KNUT flip-flops on strike threat

June 17, 2013 3:01 pm
Wilson Sossion with other KNUT top brass on Monday. Photo/ MIKE KARIUKI
Wilson Sossion with other KNUT top brass on Monday. Photo/ MIKE KARIUKI

, NAIROBI, Kenya, Jun 17 – The Kenya National Union of Teachers (KNUT) appears to be blowing hot and cold on the latest strike threat over unmet pay demands.

KNUT National Chairman Wilson Sossion on Monday asked their members to continue reporting to work as they await word from the union’s Secretary General on the strike.

Sossion had on Sunday posted on his Facebook page that teachers were preparing to stage another strike in their clamour for full implementation of a 1997 deal on allowances.

“God commanded the children of Israel to go round the walls of Jericho seven times. On the seventh round, the walls came down tumbling and the enemy was defeated – Israel captured Jericho. This will be the seventh strike by the teachers of Kenya over their allowances and salaries since 1997. JERICHO WILL COME DOWN!” Sossion posted on Sunday.

However, on Monday the union boss said that teachers were committed to following due process and will only call for a strike after a meeting by the National executive Council.

Sossion disowned calls by ‘some union officials’ who have been rallying teachers to down tools over the government’s failure to allocate funds for their pay increase in the budget.

“As teachers, we are now prepared for the next battle which we have been pushed by the government but we want to correct a few things here today. The strike action by the teachers of Kenya is called by the KNUT Secretary General and not any other person,” he stressed.

“Any other strike threats from other quarters are merely side shows. The Secretary General shall communicate to teachers on what to do exactly.”
While expressing disappointment on the recent budget statement by Treasury Secretary Henry Rotich, Sossion insisted that they will be left with no option but go on strike if assurance is not given to them.

The teachers are irked by the government’s failure to allocate funds for their pay, yet it has set aside funds to roll out the free solar laptop programme.

“We treat this laptop project as a highly suspicious programme. It could be another maize scandal in the offing, another Triton, another Anglo-leasing, or another anything because we were not consulted. We never even presented it as a priority problem in the sector,” he said.

“Our problem is the Legal Notice number 534 (which dates back to 1997). Once that is addressed, then we can begin listening to the rest,” he stated.

KNUT Secretary General Xavior Nyamu echoed his sentiments, accusing the government of ignoring teachers’ demands which include housing, medical and commuter allowances.

“We are not going to allow our teachers to live in a single room that is Sh2,000 while they have a mandate of a legal notice that can give them enough money to be properly housed and you cannot expect them to be role models when they do not even know where to hang their clothes,” he stated.

“Our major items of 1997 have not been looked at by anybody and we are not talking about the degazettement of legal notice number 16 because other issues of the same are being catered for. The issues that are remaining are the house allowances, Medical allowance and transport allowance.”
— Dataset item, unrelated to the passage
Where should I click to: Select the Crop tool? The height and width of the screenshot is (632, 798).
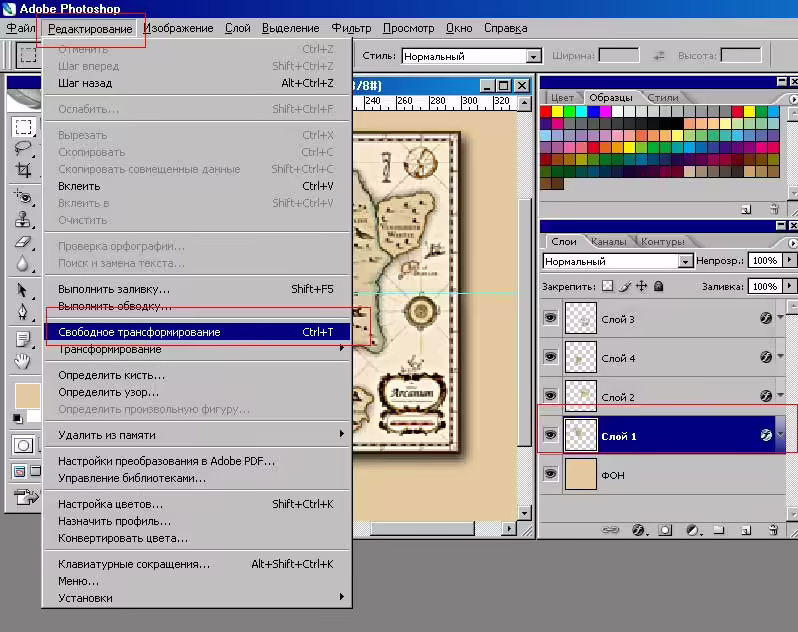click(23, 169)
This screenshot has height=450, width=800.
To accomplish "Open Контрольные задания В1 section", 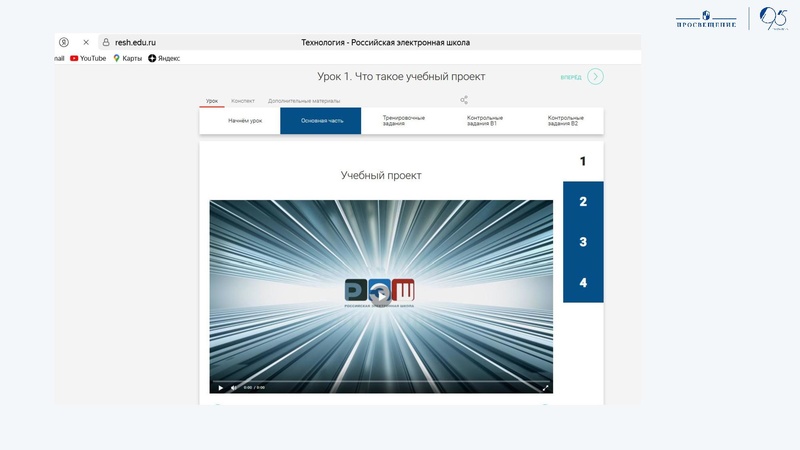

The union is demanding that the government pays Sh25 billion in annual allowances which includes housing, commuter and medical commuted in the ratios of 50 percent; 10pc and 20pc of teachers’ basic pay respectively.
This was part of a deal the government reached with KNUT in 1997.

However, a legal notice published to effect the pay (No.534 of 1997) was countered with another (No.16 of 2003) to reduce the payments.

Teachers contested the legality of the 2003 notice until last year in September when they went on strike for three weeks paralysing operations in public schools.

The industrial action was resolved when the government agreed to pay teachers Sh13.5 billion in basic salary but left out the allowances which were a matter before a parliamentary select committee then.

The TSC disagreed with the union over whether the allowances should be paid immediately, especially after the select committee tabled a report in Parliament indicating that the notice of 2003 was illegal.